STORED DATA ▸
────────────────────────────────────────

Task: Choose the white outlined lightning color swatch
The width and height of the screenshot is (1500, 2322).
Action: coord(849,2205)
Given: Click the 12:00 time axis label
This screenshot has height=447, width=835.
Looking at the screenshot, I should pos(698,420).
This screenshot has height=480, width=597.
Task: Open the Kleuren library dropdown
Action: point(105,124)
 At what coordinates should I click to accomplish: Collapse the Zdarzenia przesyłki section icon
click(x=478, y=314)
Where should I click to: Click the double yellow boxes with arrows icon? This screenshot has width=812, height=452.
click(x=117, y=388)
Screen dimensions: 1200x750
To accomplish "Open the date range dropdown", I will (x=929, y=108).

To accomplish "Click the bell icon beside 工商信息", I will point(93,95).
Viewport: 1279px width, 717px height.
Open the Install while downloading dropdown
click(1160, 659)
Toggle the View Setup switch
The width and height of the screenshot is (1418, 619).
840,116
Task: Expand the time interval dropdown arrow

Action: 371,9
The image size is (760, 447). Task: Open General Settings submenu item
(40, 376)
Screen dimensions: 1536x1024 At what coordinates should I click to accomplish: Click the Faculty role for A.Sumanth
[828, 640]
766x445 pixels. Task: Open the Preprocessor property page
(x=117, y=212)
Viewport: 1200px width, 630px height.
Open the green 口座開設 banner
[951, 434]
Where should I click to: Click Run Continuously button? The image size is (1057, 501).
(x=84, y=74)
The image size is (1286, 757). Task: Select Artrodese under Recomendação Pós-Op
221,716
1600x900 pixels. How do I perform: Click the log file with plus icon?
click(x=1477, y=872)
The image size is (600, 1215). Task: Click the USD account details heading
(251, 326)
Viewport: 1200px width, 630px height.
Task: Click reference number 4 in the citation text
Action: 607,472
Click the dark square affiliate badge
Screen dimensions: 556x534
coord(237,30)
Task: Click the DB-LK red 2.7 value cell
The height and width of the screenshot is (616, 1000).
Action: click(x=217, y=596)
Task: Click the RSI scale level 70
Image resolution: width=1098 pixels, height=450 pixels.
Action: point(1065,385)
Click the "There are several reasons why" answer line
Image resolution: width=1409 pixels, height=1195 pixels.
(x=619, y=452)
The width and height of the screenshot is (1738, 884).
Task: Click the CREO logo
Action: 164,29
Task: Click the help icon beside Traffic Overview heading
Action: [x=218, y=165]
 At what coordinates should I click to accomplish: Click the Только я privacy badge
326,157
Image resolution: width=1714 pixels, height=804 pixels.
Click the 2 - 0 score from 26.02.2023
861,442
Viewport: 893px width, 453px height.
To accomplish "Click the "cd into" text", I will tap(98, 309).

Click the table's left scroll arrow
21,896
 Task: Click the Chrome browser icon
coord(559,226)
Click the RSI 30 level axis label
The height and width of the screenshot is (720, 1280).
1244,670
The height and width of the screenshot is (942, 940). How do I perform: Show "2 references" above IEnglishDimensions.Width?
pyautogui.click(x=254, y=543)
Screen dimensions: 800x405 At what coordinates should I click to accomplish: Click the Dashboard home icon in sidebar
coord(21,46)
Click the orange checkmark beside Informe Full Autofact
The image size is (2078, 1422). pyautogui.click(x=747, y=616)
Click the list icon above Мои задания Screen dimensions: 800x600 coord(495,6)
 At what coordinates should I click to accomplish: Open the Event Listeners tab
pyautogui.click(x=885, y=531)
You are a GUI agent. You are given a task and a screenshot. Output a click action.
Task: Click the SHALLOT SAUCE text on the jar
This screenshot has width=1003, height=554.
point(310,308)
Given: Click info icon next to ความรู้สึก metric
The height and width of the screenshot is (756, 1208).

────────────────────────────────────────

PROBLEM DETAILS ▸ Your answer must hold the line containing "Task: Click the Chrome browser icon" and all lines after it in the entries above, exactly, and nothing else.

WRITTEN SOLUTION ▸
 Task: Click the Chrome browser icon
coord(559,226)
Click the RSI 30 level axis label
The height and width of the screenshot is (720, 1280).
1244,670
The height and width of the screenshot is (942, 940). How do I perform: Show "2 references" above IEnglishDimensions.Width?
pyautogui.click(x=254, y=543)
Screen dimensions: 800x405 At what coordinates should I click to accomplish: Click the Dashboard home icon in sidebar
coord(21,46)
Click the orange checkmark beside Informe Full Autofact
The image size is (2078, 1422). pyautogui.click(x=747, y=616)
Click the list icon above Мои задания Screen dimensions: 800x600 coord(495,6)
 At what coordinates should I click to accomplish: Open the Event Listeners tab
pyautogui.click(x=885, y=531)
You are a GUI agent. You are given a task and a screenshot. Output a click action.
Task: Click the SHALLOT SAUCE text on the jar
This screenshot has width=1003, height=554.
point(310,308)
Given: Click info icon next to ความรู้สึก metric
The height and width of the screenshot is (756, 1208).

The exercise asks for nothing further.